- ACTIVITY
Under no circumstances alter the records; copy each one exactly.

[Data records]
################
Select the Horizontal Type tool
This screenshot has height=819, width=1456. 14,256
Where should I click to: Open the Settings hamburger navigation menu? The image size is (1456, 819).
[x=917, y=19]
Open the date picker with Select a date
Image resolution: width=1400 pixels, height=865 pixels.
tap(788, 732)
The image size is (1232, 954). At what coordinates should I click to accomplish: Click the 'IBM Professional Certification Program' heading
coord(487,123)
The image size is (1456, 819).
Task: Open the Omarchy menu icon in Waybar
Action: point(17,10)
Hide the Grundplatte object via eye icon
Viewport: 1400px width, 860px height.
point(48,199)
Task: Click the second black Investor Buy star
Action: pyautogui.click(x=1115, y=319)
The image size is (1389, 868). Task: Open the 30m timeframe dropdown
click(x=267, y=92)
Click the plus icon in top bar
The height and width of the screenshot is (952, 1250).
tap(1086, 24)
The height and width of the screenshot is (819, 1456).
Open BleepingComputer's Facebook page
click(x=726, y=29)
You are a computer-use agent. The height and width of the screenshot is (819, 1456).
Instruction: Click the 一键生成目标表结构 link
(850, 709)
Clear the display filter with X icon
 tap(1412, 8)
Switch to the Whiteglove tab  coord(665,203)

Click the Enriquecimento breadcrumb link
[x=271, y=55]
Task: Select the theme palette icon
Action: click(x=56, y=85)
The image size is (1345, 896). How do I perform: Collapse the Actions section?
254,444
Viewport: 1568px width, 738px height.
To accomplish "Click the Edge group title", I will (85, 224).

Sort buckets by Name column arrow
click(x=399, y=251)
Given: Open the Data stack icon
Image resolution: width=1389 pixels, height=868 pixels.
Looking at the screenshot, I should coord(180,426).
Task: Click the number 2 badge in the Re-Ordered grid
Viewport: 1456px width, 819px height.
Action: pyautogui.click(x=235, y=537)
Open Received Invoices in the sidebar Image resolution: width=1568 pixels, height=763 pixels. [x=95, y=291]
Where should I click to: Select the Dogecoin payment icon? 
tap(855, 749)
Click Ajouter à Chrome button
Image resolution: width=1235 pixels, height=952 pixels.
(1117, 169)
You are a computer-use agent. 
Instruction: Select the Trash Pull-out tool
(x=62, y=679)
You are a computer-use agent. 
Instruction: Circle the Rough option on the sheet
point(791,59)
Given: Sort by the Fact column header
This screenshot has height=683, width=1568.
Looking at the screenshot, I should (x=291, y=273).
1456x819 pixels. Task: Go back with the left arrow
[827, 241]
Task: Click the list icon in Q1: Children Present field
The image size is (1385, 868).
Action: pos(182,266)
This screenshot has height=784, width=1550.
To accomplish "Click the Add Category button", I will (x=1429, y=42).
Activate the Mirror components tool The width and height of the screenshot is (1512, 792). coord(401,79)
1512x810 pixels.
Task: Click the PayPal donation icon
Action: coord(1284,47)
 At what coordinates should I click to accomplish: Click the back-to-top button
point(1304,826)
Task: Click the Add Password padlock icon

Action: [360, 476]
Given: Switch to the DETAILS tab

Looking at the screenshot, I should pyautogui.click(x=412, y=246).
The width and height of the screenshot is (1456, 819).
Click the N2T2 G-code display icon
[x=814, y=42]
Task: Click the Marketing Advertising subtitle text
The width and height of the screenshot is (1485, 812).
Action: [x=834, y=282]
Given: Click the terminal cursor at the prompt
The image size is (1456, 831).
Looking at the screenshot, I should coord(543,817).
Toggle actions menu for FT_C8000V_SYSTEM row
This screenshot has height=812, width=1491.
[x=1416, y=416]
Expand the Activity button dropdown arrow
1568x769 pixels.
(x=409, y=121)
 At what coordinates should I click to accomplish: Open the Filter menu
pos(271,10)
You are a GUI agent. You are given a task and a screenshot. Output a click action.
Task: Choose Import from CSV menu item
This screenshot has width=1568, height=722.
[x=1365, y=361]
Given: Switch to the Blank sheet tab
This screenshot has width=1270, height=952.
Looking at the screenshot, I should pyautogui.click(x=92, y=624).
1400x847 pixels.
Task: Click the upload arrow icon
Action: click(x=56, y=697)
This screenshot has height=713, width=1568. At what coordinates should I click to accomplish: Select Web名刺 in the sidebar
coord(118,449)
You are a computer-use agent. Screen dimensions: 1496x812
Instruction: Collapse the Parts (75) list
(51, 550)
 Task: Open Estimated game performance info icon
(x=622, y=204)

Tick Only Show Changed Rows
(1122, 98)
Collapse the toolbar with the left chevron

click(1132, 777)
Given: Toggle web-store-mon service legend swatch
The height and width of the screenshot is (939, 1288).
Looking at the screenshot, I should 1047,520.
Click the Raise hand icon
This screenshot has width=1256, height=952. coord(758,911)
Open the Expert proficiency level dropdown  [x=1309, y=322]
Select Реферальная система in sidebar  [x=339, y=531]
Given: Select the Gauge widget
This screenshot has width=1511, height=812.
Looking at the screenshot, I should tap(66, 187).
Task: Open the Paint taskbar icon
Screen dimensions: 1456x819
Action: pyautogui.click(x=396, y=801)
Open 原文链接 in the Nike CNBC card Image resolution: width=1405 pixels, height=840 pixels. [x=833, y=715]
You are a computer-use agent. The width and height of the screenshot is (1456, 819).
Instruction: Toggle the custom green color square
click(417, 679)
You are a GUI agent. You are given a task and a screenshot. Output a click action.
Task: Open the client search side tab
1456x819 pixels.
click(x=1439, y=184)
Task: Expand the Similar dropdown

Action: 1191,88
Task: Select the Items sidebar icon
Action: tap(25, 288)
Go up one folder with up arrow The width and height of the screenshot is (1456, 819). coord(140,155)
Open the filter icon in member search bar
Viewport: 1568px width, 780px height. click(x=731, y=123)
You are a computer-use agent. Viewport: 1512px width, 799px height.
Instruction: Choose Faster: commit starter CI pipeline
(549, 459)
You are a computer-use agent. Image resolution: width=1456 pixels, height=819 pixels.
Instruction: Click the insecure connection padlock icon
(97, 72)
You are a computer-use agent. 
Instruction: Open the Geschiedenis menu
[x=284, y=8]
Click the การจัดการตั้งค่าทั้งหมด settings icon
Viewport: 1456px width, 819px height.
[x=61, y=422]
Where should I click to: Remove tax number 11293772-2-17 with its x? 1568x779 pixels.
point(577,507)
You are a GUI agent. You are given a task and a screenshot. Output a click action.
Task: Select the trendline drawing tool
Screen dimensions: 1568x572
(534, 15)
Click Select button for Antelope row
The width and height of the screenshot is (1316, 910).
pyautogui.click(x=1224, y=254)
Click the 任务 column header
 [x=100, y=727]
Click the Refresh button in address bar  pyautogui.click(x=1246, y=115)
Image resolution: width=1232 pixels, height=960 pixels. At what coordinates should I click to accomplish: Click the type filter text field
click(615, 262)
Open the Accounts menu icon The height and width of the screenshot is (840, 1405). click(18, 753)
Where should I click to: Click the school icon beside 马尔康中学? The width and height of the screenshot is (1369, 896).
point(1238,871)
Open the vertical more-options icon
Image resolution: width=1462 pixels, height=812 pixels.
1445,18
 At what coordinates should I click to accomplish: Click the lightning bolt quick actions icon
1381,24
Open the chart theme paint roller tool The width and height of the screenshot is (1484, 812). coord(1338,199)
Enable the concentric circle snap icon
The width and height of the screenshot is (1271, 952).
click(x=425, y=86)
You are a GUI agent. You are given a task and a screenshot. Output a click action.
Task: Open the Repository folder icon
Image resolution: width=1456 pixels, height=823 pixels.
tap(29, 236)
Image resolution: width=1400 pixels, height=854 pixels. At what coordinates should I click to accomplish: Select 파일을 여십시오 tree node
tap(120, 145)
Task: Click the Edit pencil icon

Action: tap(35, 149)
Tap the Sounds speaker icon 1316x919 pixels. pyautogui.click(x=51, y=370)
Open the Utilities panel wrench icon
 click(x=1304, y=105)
################
- ANSWER SECTION
Select the Horizontal Type tool
This screenshot has height=819, width=1456. 14,256
Where should I click to: Open the Settings hamburger navigation menu? The image size is (1456, 819).
[x=917, y=19]
Open the date picker with Select a date
Image resolution: width=1400 pixels, height=865 pixels.
tap(788, 732)
The image size is (1232, 954). At what coordinates should I click to accomplish: Click the 'IBM Professional Certification Program' heading
coord(487,123)
The image size is (1456, 819).
Task: Open the Omarchy menu icon in Waybar
Action: point(17,10)
Hide the Grundplatte object via eye icon
Viewport: 1400px width, 860px height.
point(48,199)
Task: Click the second black Investor Buy star
Action: pyautogui.click(x=1115, y=319)
The image size is (1389, 868). Task: Open the 30m timeframe dropdown
click(x=267, y=92)
Click the plus icon in top bar
The height and width of the screenshot is (952, 1250).
tap(1086, 24)
The height and width of the screenshot is (819, 1456).
Open BleepingComputer's Facebook page
click(x=726, y=29)
You are a computer-use agent. The height and width of the screenshot is (819, 1456).
Instruction: Click the 一键生成目标表结构 link
(850, 709)
Clear the display filter with X icon
 tap(1412, 8)
Switch to the Whiteglove tab  coord(665,203)

Click the Enriquecimento breadcrumb link
[x=271, y=55]
Task: Select the theme palette icon
Action: click(x=56, y=85)
The image size is (1345, 896). How do I perform: Collapse the Actions section?
254,444
Viewport: 1568px width, 738px height.
To accomplish "Click the Edge group title", I will (85, 224).

Sort buckets by Name column arrow
click(x=399, y=251)
Given: Open the Data stack icon
Image resolution: width=1389 pixels, height=868 pixels.
Looking at the screenshot, I should coord(180,426).
Task: Click the number 2 badge in the Re-Ordered grid
Viewport: 1456px width, 819px height.
Action: pyautogui.click(x=235, y=537)
Open Received Invoices in the sidebar Image resolution: width=1568 pixels, height=763 pixels. [x=95, y=291]
Where should I click to: Select the Dogecoin payment icon? 
tap(855, 749)
Click Ajouter à Chrome button
Image resolution: width=1235 pixels, height=952 pixels.
(1117, 169)
You are a computer-use agent. 
Instruction: Select the Trash Pull-out tool
(x=62, y=679)
You are a computer-use agent. 
Instruction: Circle the Rough option on the sheet
point(791,59)
Given: Sort by the Fact column header
This screenshot has height=683, width=1568.
Looking at the screenshot, I should (x=291, y=273).
1456x819 pixels. Task: Go back with the left arrow
[827, 241]
Task: Click the list icon in Q1: Children Present field
The image size is (1385, 868).
Action: pos(182,266)
This screenshot has height=784, width=1550.
To accomplish "Click the Add Category button", I will (x=1429, y=42).
Activate the Mirror components tool The width and height of the screenshot is (1512, 792). coord(401,79)
1512x810 pixels.
Task: Click the PayPal donation icon
Action: coord(1284,47)
 At what coordinates should I click to accomplish: Click the back-to-top button
point(1304,826)
Task: Click the Add Password padlock icon

Action: [360, 476]
Given: Switch to the DETAILS tab

Looking at the screenshot, I should pyautogui.click(x=412, y=246).
The width and height of the screenshot is (1456, 819).
Click the N2T2 G-code display icon
[x=814, y=42]
Task: Click the Marketing Advertising subtitle text
The width and height of the screenshot is (1485, 812).
Action: [x=834, y=282]
Given: Click the terminal cursor at the prompt
The image size is (1456, 831).
Looking at the screenshot, I should coord(543,817).
Toggle actions menu for FT_C8000V_SYSTEM row
This screenshot has height=812, width=1491.
[x=1416, y=416]
Expand the Activity button dropdown arrow
1568x769 pixels.
(x=409, y=121)
 At what coordinates should I click to accomplish: Open the Filter menu
pos(271,10)
You are a GUI agent. You are given a task and a screenshot. Output a click action.
Task: Choose Import from CSV menu item
This screenshot has width=1568, height=722.
[x=1365, y=361]
Given: Switch to the Blank sheet tab
This screenshot has width=1270, height=952.
Looking at the screenshot, I should pyautogui.click(x=92, y=624).
1400x847 pixels.
Task: Click the upload arrow icon
Action: click(x=56, y=697)
This screenshot has height=713, width=1568. At what coordinates should I click to accomplish: Select Web名刺 in the sidebar
coord(118,449)
You are a computer-use agent. Screen dimensions: 1496x812
Instruction: Collapse the Parts (75) list
(51, 550)
 Task: Open Estimated game performance info icon
(x=622, y=204)

Tick Only Show Changed Rows
(1122, 98)
Collapse the toolbar with the left chevron

click(1132, 777)
Given: Toggle web-store-mon service legend swatch
The height and width of the screenshot is (939, 1288).
Looking at the screenshot, I should 1047,520.
Click the Raise hand icon
This screenshot has width=1256, height=952. coord(758,911)
Open the Expert proficiency level dropdown  [x=1309, y=322]
Select Реферальная система in sidebar  [x=339, y=531]
Given: Select the Gauge widget
This screenshot has width=1511, height=812.
Looking at the screenshot, I should tap(66, 187).
Task: Open the Paint taskbar icon
Screen dimensions: 1456x819
Action: pyautogui.click(x=396, y=801)
Open 原文链接 in the Nike CNBC card Image resolution: width=1405 pixels, height=840 pixels. [x=833, y=715]
You are a computer-use agent. The width and height of the screenshot is (1456, 819).
Instruction: Toggle the custom green color square
click(417, 679)
You are a GUI agent. You are given a task and a screenshot. Output a click action.
Task: Open the client search side tab
1456x819 pixels.
click(x=1439, y=184)
Task: Expand the Similar dropdown

Action: 1191,88
Task: Select the Items sidebar icon
Action: tap(25, 288)
Go up one folder with up arrow The width and height of the screenshot is (1456, 819). coord(140,155)
Open the filter icon in member search bar
Viewport: 1568px width, 780px height. click(x=731, y=123)
You are a computer-use agent. Viewport: 1512px width, 799px height.
Instruction: Choose Faster: commit starter CI pipeline
(549, 459)
You are a computer-use agent. Image resolution: width=1456 pixels, height=819 pixels.
Instruction: Click the insecure connection padlock icon
(97, 72)
You are a computer-use agent. 
Instruction: Open the Geschiedenis menu
[x=284, y=8]
Click the การจัดการตั้งค่าทั้งหมด settings icon
Viewport: 1456px width, 819px height.
[x=61, y=422]
Where should I click to: Remove tax number 11293772-2-17 with its x? 1568x779 pixels.
point(577,507)
You are a GUI agent. You are given a task and a screenshot. Output a click action.
Task: Select the trendline drawing tool
Screen dimensions: 1568x572
(534, 15)
Click Select button for Antelope row
The width and height of the screenshot is (1316, 910).
pyautogui.click(x=1224, y=254)
Click the 任务 column header
 [x=100, y=727]
Click the Refresh button in address bar  pyautogui.click(x=1246, y=115)
Image resolution: width=1232 pixels, height=960 pixels. At what coordinates should I click to accomplish: Click the type filter text field
click(615, 262)
Open the Accounts menu icon The height and width of the screenshot is (840, 1405). click(18, 753)
Where should I click to: Click the school icon beside 马尔康中学? The width and height of the screenshot is (1369, 896).
point(1238,871)
Open the vertical more-options icon
Image resolution: width=1462 pixels, height=812 pixels.
1445,18
 At what coordinates should I click to accomplish: Click the lightning bolt quick actions icon
1381,24
Open the chart theme paint roller tool The width and height of the screenshot is (1484, 812). coord(1338,199)
Enable the concentric circle snap icon
The width and height of the screenshot is (1271, 952).
click(x=425, y=86)
You are a GUI agent. You are given a task and a screenshot. Output a click action.
Task: Open the Repository folder icon
Image resolution: width=1456 pixels, height=823 pixels.
tap(29, 236)
Image resolution: width=1400 pixels, height=854 pixels. At what coordinates should I click to accomplish: Select 파일을 여십시오 tree node
tap(120, 145)
Task: Click the Edit pencil icon

Action: tap(35, 149)
Tap the Sounds speaker icon 1316x919 pixels. pyautogui.click(x=51, y=370)
Open the Utilities panel wrench icon
 click(x=1304, y=105)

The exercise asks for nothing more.